In 1981, he, along with his wife Jane, developed a set of criteria to achieve such an animal at Pine Ridge Ranch near Athens, Texas. The criteria weren’t just a list of vague ambitions but, rather, specific goals that they wanted to achieve within 40 years. Meeting those goals did not take the Travis’ as long as they expected, and today, many of the goals have been attained. Using carefully selected pairings of breeding stock in the Brahman and Simmental breeds, they developed a Simbrah cross. “The animal we have now didn’t exist in 1981,” Bill
One of the goals is to produce predictably tender beef. “We want our cattle to produce tender, juicy beef. The tenderness has to be tested and bred for,” he says. “It takes generations to do that.” They use DNA testing to identify genes for tenderness within their bloodlines. Specifically, they are testing and looking for a homozygous tenderness gene to make sure it carries on in subsequent generations.

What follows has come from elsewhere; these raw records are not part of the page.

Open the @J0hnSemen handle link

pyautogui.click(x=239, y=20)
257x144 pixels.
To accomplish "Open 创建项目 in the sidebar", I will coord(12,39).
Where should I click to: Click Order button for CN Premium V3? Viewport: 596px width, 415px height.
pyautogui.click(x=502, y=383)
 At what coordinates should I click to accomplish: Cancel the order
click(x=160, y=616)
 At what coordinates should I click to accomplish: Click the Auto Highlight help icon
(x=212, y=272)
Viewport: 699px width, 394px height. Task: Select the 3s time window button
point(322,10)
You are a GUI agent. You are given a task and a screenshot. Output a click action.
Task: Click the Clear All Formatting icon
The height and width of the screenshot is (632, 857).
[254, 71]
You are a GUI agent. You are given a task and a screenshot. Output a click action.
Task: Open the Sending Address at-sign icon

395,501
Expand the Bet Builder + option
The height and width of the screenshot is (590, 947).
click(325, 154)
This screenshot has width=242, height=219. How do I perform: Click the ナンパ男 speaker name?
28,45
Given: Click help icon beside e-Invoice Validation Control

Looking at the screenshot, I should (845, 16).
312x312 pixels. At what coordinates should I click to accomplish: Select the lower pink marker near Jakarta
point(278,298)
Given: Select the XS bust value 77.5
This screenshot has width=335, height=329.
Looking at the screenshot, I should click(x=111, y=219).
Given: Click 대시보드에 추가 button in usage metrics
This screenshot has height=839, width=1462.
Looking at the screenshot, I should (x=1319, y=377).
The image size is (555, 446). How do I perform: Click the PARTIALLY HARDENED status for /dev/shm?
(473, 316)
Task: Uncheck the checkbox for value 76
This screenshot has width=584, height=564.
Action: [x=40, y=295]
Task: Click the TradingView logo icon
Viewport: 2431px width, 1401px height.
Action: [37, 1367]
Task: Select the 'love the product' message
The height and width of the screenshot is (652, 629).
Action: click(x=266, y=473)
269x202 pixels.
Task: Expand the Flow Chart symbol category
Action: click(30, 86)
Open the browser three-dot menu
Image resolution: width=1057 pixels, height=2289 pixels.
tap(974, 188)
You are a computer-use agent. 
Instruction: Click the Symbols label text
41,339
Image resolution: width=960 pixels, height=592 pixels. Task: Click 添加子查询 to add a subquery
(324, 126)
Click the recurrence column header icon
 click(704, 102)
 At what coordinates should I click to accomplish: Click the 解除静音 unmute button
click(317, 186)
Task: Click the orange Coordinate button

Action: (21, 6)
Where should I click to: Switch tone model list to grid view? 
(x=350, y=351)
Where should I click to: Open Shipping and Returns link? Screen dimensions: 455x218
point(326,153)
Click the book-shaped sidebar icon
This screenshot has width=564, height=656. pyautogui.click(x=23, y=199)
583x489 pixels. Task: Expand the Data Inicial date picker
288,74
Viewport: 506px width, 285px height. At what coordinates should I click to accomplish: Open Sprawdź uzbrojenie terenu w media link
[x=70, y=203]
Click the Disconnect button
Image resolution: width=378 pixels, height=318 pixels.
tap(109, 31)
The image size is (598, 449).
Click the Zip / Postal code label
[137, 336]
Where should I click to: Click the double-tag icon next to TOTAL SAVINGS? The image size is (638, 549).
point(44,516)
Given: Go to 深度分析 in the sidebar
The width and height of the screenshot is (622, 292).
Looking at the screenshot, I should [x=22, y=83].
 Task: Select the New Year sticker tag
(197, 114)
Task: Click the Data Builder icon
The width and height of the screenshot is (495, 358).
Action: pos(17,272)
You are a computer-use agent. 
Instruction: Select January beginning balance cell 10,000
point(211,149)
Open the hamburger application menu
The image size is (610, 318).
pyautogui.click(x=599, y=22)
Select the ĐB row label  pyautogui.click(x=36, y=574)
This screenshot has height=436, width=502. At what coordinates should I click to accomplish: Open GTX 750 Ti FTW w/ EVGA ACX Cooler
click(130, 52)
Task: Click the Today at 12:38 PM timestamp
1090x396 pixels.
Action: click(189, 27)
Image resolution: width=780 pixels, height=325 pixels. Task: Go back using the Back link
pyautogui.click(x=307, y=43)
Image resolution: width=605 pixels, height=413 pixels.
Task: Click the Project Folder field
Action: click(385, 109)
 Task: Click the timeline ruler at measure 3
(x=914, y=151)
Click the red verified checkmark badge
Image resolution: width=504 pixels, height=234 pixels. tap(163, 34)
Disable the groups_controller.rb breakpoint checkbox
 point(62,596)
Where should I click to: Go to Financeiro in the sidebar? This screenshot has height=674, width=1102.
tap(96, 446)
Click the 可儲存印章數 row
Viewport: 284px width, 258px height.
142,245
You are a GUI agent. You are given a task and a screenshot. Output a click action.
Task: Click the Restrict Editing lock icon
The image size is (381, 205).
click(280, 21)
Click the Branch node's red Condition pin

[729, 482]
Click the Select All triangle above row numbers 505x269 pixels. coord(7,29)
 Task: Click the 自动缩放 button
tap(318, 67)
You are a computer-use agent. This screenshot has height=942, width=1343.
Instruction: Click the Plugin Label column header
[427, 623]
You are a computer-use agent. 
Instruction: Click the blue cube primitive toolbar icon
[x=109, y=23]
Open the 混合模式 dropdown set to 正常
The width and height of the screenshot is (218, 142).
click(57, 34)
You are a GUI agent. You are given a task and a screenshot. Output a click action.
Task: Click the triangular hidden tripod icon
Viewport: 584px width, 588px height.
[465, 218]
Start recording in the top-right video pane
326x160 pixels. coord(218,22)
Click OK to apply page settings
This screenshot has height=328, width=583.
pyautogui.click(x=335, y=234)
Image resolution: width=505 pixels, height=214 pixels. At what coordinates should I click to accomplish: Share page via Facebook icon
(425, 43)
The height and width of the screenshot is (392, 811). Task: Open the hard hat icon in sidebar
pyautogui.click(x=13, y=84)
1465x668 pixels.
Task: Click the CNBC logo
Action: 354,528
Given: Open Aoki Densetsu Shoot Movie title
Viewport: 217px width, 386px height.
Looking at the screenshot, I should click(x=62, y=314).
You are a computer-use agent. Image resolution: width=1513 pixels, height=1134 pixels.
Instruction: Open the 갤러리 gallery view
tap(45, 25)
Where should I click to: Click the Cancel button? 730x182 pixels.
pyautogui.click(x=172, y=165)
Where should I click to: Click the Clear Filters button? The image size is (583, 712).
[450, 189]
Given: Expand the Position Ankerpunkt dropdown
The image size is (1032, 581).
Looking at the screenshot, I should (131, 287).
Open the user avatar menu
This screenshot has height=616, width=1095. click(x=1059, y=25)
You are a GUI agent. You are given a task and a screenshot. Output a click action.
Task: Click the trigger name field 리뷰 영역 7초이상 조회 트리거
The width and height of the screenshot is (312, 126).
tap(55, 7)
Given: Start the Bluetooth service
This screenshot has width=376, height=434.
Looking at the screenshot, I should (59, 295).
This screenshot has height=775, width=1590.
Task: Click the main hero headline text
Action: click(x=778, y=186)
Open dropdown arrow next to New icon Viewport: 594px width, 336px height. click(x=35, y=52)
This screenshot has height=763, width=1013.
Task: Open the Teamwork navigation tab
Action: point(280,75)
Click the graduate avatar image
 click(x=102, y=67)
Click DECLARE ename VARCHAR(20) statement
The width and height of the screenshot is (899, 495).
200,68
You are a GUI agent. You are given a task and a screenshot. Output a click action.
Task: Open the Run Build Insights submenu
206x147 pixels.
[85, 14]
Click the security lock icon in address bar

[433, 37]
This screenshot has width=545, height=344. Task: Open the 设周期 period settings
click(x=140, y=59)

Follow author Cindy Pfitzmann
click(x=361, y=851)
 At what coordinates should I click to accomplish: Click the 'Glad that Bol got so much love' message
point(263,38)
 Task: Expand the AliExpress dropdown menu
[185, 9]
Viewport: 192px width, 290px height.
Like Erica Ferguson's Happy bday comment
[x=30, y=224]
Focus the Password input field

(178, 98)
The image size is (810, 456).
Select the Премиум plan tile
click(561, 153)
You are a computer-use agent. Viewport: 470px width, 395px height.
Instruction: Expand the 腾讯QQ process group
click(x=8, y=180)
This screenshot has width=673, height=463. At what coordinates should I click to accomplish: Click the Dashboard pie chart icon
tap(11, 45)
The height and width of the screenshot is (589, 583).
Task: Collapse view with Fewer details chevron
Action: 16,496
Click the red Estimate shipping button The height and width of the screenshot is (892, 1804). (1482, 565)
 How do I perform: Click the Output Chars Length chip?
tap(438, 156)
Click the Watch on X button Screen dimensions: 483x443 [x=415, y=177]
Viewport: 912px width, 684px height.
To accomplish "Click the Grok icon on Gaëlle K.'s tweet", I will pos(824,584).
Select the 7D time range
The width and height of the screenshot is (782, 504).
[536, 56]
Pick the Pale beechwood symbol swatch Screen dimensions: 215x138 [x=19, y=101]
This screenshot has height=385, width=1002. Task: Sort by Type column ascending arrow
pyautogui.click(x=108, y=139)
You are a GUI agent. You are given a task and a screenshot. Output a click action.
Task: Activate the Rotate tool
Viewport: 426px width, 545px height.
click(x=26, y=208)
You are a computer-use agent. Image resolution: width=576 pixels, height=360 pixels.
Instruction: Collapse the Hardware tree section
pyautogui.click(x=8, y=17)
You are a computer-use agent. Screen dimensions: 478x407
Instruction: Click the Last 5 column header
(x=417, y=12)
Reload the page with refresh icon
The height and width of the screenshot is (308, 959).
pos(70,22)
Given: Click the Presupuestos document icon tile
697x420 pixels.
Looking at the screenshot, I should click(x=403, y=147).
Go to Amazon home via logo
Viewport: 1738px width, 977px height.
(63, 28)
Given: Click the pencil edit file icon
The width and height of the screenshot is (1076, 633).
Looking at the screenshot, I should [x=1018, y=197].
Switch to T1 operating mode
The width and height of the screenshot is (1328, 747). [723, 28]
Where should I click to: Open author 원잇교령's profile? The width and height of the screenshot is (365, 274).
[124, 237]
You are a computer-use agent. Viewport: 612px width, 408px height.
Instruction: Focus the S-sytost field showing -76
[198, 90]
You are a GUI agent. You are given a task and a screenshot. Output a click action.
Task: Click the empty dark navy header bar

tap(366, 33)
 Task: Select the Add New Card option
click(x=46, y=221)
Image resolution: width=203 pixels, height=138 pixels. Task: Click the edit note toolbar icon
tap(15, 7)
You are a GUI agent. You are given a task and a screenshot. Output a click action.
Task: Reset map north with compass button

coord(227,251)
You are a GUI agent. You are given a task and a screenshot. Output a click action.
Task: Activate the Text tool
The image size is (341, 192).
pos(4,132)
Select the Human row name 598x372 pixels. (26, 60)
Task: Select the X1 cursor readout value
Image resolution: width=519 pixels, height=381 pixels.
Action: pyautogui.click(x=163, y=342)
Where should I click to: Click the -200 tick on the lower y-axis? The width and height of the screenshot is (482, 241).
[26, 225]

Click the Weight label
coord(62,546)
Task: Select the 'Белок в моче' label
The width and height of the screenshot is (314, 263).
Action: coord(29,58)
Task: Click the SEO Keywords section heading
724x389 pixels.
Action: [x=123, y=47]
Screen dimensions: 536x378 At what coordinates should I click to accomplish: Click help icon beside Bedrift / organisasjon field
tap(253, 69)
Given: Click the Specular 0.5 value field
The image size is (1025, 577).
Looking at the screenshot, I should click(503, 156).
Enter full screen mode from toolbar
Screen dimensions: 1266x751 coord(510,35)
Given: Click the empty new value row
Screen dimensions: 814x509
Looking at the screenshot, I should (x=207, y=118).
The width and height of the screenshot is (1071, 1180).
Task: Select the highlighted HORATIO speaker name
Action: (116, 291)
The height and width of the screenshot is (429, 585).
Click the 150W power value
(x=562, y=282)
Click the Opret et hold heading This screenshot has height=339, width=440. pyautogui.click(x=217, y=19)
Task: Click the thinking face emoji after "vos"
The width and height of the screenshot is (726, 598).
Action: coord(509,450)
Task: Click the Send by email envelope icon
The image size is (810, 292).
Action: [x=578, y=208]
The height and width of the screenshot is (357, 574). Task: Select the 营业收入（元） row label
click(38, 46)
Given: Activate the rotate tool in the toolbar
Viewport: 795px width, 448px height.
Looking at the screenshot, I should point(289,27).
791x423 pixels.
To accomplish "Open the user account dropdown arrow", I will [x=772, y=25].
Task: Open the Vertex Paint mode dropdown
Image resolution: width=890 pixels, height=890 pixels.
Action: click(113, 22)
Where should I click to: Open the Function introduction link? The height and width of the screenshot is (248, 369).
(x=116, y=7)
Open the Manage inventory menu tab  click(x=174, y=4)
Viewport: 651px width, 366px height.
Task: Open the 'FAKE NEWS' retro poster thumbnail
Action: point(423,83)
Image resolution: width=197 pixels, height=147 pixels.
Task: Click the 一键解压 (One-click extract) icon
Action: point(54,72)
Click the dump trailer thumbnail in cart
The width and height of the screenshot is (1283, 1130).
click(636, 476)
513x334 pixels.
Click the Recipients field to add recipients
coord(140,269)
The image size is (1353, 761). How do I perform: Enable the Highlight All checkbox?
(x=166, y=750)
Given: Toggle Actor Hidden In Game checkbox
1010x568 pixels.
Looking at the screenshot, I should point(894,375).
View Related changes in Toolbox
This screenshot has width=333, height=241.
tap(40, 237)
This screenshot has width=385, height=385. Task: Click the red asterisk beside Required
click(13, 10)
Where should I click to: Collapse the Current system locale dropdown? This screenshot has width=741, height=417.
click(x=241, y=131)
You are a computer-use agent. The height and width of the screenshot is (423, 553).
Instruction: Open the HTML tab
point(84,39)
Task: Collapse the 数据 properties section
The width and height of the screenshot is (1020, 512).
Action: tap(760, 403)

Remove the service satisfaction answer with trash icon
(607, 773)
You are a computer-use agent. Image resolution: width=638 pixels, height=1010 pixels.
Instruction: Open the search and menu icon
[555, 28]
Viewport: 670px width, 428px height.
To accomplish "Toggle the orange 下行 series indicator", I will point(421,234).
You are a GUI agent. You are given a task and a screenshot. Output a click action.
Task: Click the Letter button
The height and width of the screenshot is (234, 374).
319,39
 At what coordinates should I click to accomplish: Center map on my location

Along with testing and measuring for tenderness, their goal is to have most of their cattle grade low-Choice to mid-Choice efficiently. Last year, 76 percent graded Choice and 90 percent were Yield Grade 2. Those results are nearly ideal for Travis. “We don’t want Prime beef, but rather low- to mid-Choice beef that is tender.”
They collect carcass information and utilize ultrasound and other technologies to speed the process of achieving their goals. They’ve even created their own innovations to help measure for genetic improvements.
For example, they are striving to improve feed efficiency 15 percent. To measure that they’ve developed a feed intake system that accurately measures feed intake for individual animals. Travis says that they needed a way to measure and analyze individual feed intake on animals at their ranch. So Travis, along with his son, built a special feed bunk on top of a scale. As the animal steps on a mat in front of the bunk, it activates the scale to measure the weight. When the animal moves away from the bunk, the bucket is again weighed to determine the amount of feed consumed. The information is captured electronically and tracked using a radio frequency electronic ID on the animal.
That feed efficiency data helps determine if they’re on track, since continued improved feed efficiency also moves them closer to the goal of cattle that reach 1,200 pounds at 12 months of age with those tender carcass traits.
Currently, the cattle they produce reach 1,200 pounds at 14 months of age, but they see a cost benefit to producing cattle that reach that ideal carcass weight earlier. “When you consider that it costs $25 to $30 per month to maintain a steer, the cost savings achieved by harvesting a 12-month calf versus a 19-month calf is tremendous.”
Those potential cost savings continue to drive the Travises to keep pushing the envelope to improve efficiency and ultimately produce the genetics that do that.